Spoke on Tuesday last week at the Entrepreneurship, Innovation and Growth conference. Sixty people representing a number of large firms and corporate venture capital organizations, all huddled in a room in a Cambridge Hotel for two days, wondering what the economy is going to do to their companies’ zests for continued investment in innovation. Of course you know by now what I was talking about in my keynote address… innovation as an emerging business function. And that means, of course, that while budgets might be trimmed during recessionary times, the innovation function cannot be obliterated off of the corporate organization chart, mission statement, and/or investment priority list. Tightened up, downsized, maybe. But not wiped out. And we talked about ways in which that can happen. Slow the pace of the portfolio. Shrink the portfolio a bit. Figure out how to start monetizing opportunities even as they’re still developing. That’s right…it can (and should) happen that way. Leverage university resources. Leverage lots of things. All of that for now.

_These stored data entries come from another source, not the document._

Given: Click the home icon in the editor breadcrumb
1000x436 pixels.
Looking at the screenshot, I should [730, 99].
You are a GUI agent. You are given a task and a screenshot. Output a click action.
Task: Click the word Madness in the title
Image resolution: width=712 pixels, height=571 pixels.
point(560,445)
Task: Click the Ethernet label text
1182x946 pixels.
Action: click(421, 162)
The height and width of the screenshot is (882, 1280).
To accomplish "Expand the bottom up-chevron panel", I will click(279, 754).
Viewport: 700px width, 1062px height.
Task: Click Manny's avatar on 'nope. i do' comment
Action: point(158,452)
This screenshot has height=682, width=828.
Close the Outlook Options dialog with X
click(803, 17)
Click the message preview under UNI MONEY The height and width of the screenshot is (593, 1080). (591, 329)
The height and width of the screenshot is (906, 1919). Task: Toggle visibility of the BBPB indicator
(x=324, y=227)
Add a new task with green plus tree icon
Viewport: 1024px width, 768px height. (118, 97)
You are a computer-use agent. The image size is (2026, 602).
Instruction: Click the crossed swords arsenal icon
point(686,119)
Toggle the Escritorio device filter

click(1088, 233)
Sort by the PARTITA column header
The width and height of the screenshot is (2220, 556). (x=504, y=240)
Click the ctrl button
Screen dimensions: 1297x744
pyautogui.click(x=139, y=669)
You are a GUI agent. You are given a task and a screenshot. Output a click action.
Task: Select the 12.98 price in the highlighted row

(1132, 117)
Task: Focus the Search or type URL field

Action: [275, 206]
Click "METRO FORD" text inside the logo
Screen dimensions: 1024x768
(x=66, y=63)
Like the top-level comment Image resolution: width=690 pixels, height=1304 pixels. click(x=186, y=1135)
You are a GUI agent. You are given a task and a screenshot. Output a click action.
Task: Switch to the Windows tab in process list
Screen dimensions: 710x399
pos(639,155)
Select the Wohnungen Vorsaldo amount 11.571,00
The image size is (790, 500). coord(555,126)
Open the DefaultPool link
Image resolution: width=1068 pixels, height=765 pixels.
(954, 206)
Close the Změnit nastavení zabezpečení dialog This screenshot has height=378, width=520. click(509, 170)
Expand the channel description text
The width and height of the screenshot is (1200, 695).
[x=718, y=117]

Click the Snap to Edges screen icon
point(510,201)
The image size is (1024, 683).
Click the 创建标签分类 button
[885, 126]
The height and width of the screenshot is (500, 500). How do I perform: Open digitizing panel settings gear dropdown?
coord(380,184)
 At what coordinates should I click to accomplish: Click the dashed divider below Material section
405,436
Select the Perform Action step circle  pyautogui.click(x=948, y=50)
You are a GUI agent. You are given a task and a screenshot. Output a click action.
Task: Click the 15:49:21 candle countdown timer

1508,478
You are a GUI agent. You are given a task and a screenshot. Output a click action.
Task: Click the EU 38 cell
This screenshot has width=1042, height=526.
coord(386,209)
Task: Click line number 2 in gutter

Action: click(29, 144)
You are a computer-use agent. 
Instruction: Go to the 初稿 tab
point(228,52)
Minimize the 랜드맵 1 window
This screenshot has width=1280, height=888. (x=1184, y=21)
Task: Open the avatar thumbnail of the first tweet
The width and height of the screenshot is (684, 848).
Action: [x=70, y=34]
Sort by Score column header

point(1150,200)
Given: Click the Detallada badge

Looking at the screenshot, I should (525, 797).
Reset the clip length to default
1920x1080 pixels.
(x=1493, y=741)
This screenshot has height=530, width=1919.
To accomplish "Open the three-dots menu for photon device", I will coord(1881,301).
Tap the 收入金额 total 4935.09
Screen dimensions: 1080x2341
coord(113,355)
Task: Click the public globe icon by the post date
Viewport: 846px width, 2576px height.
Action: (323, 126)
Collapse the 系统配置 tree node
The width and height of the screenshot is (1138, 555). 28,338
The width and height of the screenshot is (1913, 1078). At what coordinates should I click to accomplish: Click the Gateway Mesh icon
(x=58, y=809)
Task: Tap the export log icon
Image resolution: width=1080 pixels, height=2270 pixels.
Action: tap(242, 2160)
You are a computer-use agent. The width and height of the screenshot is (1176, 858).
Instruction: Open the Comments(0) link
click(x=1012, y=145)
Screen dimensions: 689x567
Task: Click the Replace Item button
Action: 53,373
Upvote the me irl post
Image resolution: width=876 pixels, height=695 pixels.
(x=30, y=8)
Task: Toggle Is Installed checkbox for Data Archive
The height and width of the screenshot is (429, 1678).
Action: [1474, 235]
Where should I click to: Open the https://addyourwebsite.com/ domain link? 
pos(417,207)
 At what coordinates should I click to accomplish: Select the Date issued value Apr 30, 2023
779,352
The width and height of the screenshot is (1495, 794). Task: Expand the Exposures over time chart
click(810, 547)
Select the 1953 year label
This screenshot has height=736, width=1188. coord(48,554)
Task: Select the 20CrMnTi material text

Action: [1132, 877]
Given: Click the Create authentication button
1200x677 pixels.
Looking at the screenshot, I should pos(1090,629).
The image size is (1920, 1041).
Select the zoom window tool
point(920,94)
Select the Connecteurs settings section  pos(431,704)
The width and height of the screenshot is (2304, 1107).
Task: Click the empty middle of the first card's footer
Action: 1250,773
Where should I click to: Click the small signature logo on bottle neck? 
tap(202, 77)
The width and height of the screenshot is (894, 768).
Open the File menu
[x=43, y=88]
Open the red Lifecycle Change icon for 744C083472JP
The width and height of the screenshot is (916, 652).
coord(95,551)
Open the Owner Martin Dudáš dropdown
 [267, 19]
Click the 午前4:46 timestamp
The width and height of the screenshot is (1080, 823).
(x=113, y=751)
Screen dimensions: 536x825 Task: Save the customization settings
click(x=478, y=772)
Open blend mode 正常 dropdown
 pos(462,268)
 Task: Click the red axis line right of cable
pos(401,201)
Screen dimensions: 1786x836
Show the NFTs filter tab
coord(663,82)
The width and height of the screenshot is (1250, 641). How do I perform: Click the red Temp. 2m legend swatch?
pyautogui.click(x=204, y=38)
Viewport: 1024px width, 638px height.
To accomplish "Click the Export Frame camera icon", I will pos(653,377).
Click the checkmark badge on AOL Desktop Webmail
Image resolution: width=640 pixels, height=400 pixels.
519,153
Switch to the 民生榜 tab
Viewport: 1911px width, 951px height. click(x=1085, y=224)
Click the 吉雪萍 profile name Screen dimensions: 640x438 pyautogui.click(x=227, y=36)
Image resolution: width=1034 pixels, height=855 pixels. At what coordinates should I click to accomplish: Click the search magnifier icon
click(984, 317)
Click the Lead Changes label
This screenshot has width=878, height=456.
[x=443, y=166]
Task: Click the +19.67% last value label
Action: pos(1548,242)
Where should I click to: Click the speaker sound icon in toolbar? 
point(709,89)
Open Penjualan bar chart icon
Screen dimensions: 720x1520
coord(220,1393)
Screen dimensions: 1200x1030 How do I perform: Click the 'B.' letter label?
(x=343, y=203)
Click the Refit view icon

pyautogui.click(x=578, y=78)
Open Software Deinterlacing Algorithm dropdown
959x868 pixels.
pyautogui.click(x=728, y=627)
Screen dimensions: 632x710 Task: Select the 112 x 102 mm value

But the really cool thing about this conference was just how competent the people were. Wow. So much experience in that room. The people who attended spoke eloquently about scoping and evaluating opportunities, about maturing projects, about getting them funded externally as well. Some showed unbelievable savvy at shaping their companies’ future strategies, through developing scenarios about the impact of technological innovation. Some, for certain, are just starting out. But this was the first time I’ve been in a room with people focused on innovation in which I felt that there is a quorum, indeed a groundswell, not just of firms who say they want to do this, but of firms with some very, very competent people executing on the innovation agenda. They’re strategic, they’re tactics oriented. They’re focused on people and technology and leadership and business models at the same time.
I got their business cards…will be inviting them in as guest speakers to our classes. It’s great to see a good thing start to take off and grow.